Jacques Gabriel’s Colors
About:
Jacques Gabriel once told Radio Haiti Inter in 1979, at the time Haiti’s premiere radio station for cultural criticism, that with his colors he “cultivated adventure.” His colors are described as psychedelic in the interview.
Jacques Gabriel was born in 1938. It means that he was 20 in 1958, the year after that Dr. Francois Duvalier, the dictator, had become President of Haiti in 1957. He came of age during the Duvalier dictatorships of Francois Duvalier and Jean Claude Duvalier. Before becoming President, Dr. Francois Duvalier was a wellknown cultural anthropologist who co-wrote an essay with Lorimer Denis named “Pour un humanisme totalitaire” or “For a totalitarian humanism”, in the journal Les Griots, that foreshadowed what his dictatorship claimed to be doing: producing a new, more valid, Haitian, submitted to the authoritarian rule of ‘conscious’ intellectuals, through a totalitarian regime. Gabriel painted his works in a society wherein children were obliged to recite the speeches of Dr. Francois Duvalier, and “authentic-ism,” the supposed product of Duvalier’s totalitarian humanism, was strived for.

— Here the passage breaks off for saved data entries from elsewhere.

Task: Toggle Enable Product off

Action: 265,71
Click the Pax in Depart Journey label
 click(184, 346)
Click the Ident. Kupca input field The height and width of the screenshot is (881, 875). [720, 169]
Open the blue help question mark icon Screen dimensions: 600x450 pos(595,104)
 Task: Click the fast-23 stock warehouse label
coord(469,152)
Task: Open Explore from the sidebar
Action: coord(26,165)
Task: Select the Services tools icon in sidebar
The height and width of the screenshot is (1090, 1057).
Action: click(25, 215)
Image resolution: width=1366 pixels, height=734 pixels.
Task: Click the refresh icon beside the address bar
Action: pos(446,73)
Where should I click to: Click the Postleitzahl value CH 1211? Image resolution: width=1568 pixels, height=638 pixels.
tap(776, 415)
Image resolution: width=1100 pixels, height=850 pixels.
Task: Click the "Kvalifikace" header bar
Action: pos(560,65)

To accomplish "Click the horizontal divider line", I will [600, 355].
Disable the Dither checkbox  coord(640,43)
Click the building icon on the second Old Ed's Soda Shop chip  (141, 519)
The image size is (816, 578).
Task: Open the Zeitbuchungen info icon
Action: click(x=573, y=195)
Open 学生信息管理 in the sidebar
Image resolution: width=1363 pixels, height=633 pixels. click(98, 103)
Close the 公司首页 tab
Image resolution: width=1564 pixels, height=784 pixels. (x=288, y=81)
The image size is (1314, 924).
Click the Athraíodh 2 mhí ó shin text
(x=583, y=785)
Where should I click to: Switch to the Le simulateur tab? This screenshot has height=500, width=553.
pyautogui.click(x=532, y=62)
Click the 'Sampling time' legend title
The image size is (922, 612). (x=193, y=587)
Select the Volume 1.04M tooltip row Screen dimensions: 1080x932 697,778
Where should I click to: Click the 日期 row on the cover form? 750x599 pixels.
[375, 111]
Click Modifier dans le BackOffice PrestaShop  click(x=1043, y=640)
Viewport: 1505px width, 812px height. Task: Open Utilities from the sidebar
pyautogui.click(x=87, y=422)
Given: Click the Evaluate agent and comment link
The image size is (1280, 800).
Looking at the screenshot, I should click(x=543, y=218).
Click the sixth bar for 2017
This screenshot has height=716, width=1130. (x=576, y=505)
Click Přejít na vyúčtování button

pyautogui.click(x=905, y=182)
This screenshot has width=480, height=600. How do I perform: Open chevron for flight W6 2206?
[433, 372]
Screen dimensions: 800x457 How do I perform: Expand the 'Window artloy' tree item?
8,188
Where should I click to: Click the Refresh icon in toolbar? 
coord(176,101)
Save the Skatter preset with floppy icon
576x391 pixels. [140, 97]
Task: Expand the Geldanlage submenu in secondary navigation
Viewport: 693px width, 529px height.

His paintings present a colorful subject in order to jolt the viewer, and cause in the viewer what he describes in the interview as “adventure.” Gabriel died in 1988, 2 years after the “grand adventure” that forced Jean Claude Duvalier into exile on the 7th of February 1986. Though Duvalier’s regime did not stop painters from producing, their paintings were censured, Gabriel’s included. Gabriel’s colors seem to beat the regime at its own game, cultivating the human spirit to seek what it naturally strives for: freedom.